Cultivating Democratic Leaders from Marginalized Groups in Thailand
The project was designed to engage young people from marginalized populations in four regions of Thailand, to empower them to voice their needs, access their rights, participate in political processes, and improve their lives and communities. The grantee set out to create new leaders among young people to lead actions in the disenfranchised communities. While the project supported the implementing partners financially and to a lesser extent with expertise, it did not demonstrate significant added-value in the area of democratic development. The trainees were by and large already engaged in development work in their communities and, once the project ended, the partners and the young people continued as before. The project designers would have been more aware of this, and potentially had a chance to rethink the relevance of the design, if they had reviewed existing and earlier practice in this area, and had considered in more depth the way NGOs in the regions work and from where they get their funding. The project fell into the trap of becoming, essentially, a short-term provider of funds.
Lessons from Project
After a project ends local partners should be able to continue the work begun. Specifically, mobilized young people should have follow-up, guidance and resources. Building fundraising techniques into the project design could address this issue. Such forward planning may include developing networks that can support young people including local authorities, media and potential donors (private and public sector).

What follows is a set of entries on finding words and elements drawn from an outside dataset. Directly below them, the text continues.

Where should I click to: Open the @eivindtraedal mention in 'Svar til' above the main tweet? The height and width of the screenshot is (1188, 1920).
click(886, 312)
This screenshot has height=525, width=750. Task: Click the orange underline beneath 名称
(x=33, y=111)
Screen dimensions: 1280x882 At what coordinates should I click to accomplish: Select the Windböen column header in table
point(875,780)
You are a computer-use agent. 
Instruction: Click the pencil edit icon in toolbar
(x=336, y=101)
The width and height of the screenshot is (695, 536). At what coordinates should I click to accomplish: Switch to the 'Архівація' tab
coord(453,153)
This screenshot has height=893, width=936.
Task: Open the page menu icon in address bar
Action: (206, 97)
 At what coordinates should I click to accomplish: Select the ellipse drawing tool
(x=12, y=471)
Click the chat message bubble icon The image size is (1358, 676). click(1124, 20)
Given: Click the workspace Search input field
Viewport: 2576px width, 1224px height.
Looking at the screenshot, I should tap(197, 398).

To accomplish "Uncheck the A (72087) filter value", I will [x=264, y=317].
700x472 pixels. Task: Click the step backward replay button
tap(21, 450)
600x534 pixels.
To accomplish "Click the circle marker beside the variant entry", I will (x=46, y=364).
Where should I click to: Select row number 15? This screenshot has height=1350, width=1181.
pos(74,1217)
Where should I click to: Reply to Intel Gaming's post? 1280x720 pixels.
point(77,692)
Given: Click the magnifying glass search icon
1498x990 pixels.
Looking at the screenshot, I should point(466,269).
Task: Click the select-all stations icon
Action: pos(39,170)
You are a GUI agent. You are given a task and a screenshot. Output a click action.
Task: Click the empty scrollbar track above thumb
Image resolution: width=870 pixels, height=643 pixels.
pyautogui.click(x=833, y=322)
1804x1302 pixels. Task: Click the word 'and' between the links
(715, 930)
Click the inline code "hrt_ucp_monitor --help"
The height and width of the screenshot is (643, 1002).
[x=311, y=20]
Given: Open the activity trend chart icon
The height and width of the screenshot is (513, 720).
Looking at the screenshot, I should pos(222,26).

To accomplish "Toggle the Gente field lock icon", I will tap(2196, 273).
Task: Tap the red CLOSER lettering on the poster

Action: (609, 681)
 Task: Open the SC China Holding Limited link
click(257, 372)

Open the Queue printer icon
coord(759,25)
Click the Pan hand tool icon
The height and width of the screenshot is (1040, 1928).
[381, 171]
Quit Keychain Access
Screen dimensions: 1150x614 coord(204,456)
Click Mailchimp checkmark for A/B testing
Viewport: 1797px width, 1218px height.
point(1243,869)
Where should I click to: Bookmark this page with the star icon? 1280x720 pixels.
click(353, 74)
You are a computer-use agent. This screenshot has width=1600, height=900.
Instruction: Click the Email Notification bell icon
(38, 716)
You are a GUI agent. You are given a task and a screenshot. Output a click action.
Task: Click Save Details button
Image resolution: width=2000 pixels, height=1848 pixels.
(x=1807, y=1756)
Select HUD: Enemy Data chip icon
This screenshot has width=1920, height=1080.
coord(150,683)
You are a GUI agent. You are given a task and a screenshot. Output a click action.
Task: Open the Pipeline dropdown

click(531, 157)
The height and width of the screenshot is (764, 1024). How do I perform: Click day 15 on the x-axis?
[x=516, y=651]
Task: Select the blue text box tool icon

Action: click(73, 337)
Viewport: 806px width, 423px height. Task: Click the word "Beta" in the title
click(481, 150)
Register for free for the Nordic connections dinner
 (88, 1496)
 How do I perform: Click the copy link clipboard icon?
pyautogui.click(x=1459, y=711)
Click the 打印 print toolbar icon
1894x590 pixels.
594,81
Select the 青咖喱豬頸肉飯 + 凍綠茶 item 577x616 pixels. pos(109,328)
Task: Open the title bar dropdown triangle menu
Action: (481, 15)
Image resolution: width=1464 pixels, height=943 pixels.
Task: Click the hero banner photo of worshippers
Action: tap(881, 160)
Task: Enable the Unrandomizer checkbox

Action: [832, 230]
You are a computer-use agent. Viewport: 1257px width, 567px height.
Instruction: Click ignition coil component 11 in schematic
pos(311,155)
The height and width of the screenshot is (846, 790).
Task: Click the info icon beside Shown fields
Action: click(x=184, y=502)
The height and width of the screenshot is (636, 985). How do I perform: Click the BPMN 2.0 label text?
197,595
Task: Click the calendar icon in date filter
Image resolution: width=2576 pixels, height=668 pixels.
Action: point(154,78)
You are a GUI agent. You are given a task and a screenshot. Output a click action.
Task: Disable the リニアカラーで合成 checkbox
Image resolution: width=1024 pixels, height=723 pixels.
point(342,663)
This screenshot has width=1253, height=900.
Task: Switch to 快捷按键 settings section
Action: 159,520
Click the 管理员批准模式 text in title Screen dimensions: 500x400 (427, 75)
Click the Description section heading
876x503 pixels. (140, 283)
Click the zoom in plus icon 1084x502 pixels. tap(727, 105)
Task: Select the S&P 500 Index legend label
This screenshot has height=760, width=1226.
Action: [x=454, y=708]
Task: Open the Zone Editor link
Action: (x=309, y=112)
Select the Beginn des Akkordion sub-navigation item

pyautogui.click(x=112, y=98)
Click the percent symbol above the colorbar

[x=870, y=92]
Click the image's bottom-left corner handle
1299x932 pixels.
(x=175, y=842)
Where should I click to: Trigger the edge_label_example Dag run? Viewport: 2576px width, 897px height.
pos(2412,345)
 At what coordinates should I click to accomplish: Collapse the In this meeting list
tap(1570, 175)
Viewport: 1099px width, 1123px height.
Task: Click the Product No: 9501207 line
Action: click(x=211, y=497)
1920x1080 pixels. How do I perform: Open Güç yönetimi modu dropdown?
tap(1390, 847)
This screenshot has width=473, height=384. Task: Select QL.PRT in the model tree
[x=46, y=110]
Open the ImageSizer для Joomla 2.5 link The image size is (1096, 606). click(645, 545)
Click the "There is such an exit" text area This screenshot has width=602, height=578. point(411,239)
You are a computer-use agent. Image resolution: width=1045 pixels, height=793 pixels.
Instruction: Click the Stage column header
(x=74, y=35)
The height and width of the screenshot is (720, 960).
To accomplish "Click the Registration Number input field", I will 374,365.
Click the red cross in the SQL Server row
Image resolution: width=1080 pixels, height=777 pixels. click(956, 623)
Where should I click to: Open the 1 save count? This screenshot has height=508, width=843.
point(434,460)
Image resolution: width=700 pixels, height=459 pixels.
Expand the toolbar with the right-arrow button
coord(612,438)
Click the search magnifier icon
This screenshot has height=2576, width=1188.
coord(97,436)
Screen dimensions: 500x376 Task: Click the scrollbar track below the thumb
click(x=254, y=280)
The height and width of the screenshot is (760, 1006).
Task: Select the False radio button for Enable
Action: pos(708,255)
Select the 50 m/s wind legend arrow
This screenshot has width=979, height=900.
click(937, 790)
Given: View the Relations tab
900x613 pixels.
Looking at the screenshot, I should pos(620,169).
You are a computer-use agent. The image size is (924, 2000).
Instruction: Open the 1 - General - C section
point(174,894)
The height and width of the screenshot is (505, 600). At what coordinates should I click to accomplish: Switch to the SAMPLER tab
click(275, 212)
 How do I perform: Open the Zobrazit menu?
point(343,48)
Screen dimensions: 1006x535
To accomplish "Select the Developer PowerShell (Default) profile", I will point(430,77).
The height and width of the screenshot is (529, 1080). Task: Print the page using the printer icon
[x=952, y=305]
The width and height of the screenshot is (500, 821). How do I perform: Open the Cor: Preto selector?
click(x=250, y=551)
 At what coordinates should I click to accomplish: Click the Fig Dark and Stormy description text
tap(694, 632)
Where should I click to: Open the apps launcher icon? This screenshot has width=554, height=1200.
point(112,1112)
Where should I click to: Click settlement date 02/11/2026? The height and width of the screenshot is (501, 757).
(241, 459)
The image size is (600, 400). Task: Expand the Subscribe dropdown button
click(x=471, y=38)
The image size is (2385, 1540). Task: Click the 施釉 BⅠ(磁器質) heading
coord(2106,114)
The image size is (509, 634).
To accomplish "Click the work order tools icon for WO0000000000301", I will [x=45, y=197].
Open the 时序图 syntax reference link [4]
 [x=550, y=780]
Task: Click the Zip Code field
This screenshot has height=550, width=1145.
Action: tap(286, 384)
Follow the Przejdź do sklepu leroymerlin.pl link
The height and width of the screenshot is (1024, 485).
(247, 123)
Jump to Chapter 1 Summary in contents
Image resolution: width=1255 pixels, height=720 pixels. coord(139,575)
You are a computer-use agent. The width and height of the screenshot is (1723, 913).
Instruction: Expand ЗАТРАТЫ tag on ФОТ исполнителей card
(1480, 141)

One criterion for selection of youth was perceived leadership ability, not their potential influence in their community nor the likely longevity of their participation in community activities.
What will be the role and responsibilities of the implementing partners at each stage of the project (and after)? Do they have the capacity to achieve these? If necessary, include capacity building/training of partners into the preliminary stages of project activity. In this case, control remained in the grantee’s office in Bangkok and was not delegated to the regions. As a result, quality control could not be guaranteed without additional personnel being allocated to the project, with resulting additional costs. This structural weakness created a corresponding imbalance between money spent at central level versus the grassroots level.
The one potentially new element of the project – the participant survey – did not underpin the activities of the project participants; the issues actually addressed were those that have been the focus of actions in this region for some time and which are the focus of other local projects. Trainees were already engaged in development work in their communities and, once the project ended, continued as before. The project designers would have been more aware of this if they had reviewed existing and earlier practice in this area, and had considered in more depth the way NGOs in the regions work and their funding sources.
Raising expectations of young people and then leaving them unmet because there is no follow-up is bad practice. Building sustainability into actions that depend on a group that is by nature evolving and likely to move on is also difficult. Consulting young people and involving them in project design, monitoring and evaluation may help. Set up “buddy” systems where more senior/experienced/older youth agreed to mentor younger people not yet of an age to participate in the project formally.
When project beneficiaries are marginalized not only by geography and ethnic origin but by mainstream politics and public attitudes, advocacy opens up a political space in which the aspirations and expectations of young people and their communities are more likely to be met. Survey results might have been of interest to the media generally – including international media – and media coverage might have contributed to putting some serious social issues on the political agenda
Media as a component of project activity is not the same as involving media in order to publicize the project or organizations involved. Survey results might have been of interest to the media generally (including international media) and media coverage might have contributed to putting some serious social issues on the political agenda.
If local media – for political or other reasons – are reluctant to pick up on issues, consider contacting international correspondents based in the country. To do this effectively, and to ensure that local stakeholders are not put at risk of political or personal reprisals, take on an experience media liaison officer or commission the services of a media agency for advice.
Before beginning on project design, ensure that issues that need to be addressed have been mapped comprehensively and a stocktaking of previous and ongoing projects or programmes with the same or similar focus. Carry out a stakeholder analysis of potential partners’ capacity and financial viability. Does an organization have a secure funding base or does it stumble from project to project seeking funds to stay afloat? If there are resourcing problems in a given area, or any group of NGOs, do not add to these by bringing in short-term funds without addressing the longer-term problem.
An unanticipated outcome of the project was the impact on young people of being brought together from the four different regions. The opportunity to move outside their own area of concern and experience differences and similarities among other young people was mentioned by several participants as the most memorable aspect of the project.